For the last few days, AMD has been throwing their GPU14 Tech Day event in Hawaii, gearing tech media up for the reveal of their next-generation graphics card. We've seen a few leaks surrounding this card, known as the Radeon R9 290X, and AMD has been pushing this announcement as the next big thing for PC gamers. But not until today have we officially heard the specifics relating to this graphics card, and what it will mean for the gaming market.
First up we have photos of the actual card, as seen at Tuesday's reception on the USS Missouri, accompanied by EA Dice for Battlefield 4. It's fairly standard in designs as far as we've seen recently for GPUs, with AMD once again opting for an air cooler at the end of the card that pushes air across the GPU core itself. The front panel sees dual-DVI ports, plus a HDMI port and a DisplayPort, and for power there's an 8+6pin PCIe power port.

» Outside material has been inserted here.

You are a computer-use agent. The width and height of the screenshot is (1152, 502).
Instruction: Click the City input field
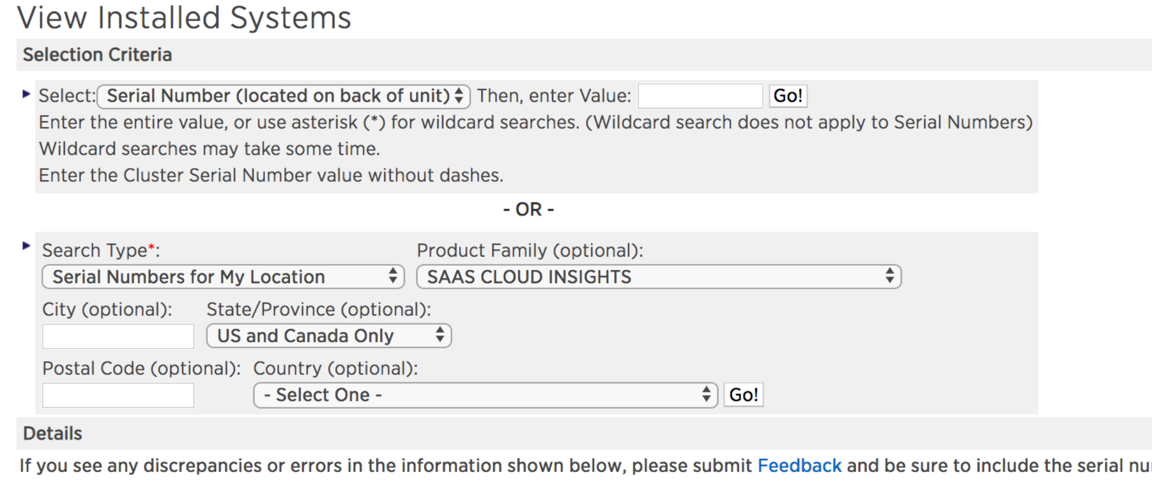tap(118, 336)
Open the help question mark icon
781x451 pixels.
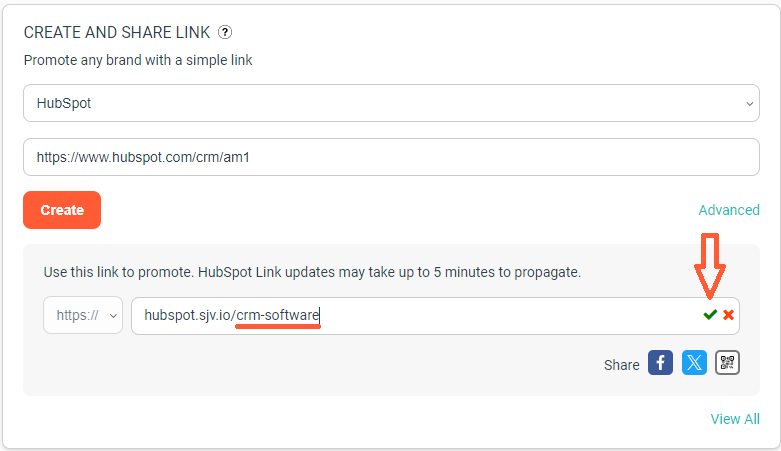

Perhaps most interesting, though, is the lack of a CrossFire port a long the top of the card. Speculation at the event is that AMD will be using PCI Express 3.0 for connectivity between two GPUs, ditching their proprietary connector that added extra bandwidth. PCIe 3.0 is found already in many modern motherboards, and it supports 120 GT/s (15.8 GB/s) transfers in each direction through a 16x slot, compared to 80 GT/s (8 GB/s) through PCIe 2.0. This extra bandwidth should allow it to ditch the connector at the top, instead pushing the necessary frame information through PCIe 3.0.

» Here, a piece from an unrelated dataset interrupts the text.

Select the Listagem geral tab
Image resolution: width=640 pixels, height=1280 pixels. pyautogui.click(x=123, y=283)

There's 4GB of memory aboard this card, 5 TFLOPS of computer power, 300 GB/s of memory bandwidth, and the ability to process 4 billion triangles per second. The GPU itself packs a whopping 6 billion transistors, and is built to support 4K Ultra HD resolutions.

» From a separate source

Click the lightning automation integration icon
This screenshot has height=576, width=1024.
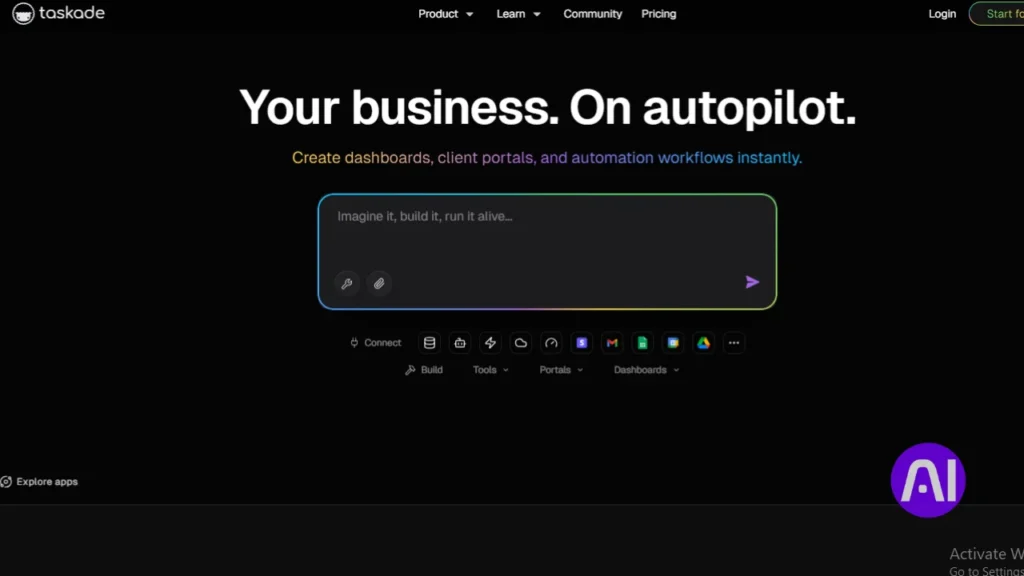coord(490,343)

The R9 290X will be available alongside Battlefield 4 in an exclusive bundle, although prices and a launch window have yet to be announced.
AMD also launched new R7 and R9 card lines, right from low-budget cards to enthusiast GPUs at many price points. The R7 250 is a <$89 budget card with 1GB of GDDR5 memory, the R7 260X is a 2GB card for $139, the R9 270X is a 2GB card for $199, and there will also be an R9 280X with 3GB of memory for $299. We also heard about an R9 290 later in the demonstration, but this wasn't detailed.
To support 4K displays, AMD has proposed a new VESA standard that will be embedded in 4K displays, allowing them to work out of the box with various devices. It will be supported in the Catalyst Control Panel, and should resolve issues with screen tearing at high-resolutions.
AMD TrueAudio will be a major part of Graphics Core Next 2.0-based graphics cards, available in the R9 290X, R9 290 and R7 260X. AMD is calling this technology a revolution for audio designers and game developers, similar to programmable shaders. We listened an "AstoundSound" demo at the GPU14 tech day from GenAudio, and it sounded absolutely incredible in 7.1 surround sound.
TrueAudio appears to be dedicated DSP technology on AMD's latest chips, which plugins can access to reduce GPU and CPU load. It was mentioned that certain plugins, such as AstoundSound, will be available for PC, Xbox One and PlayStation developers, enhancing how we hear in-game sounds. TrueAudio will help greatly with reverberation technology - normally a CPU and memory intense task - as audio tasks can be offloaded to the DSP.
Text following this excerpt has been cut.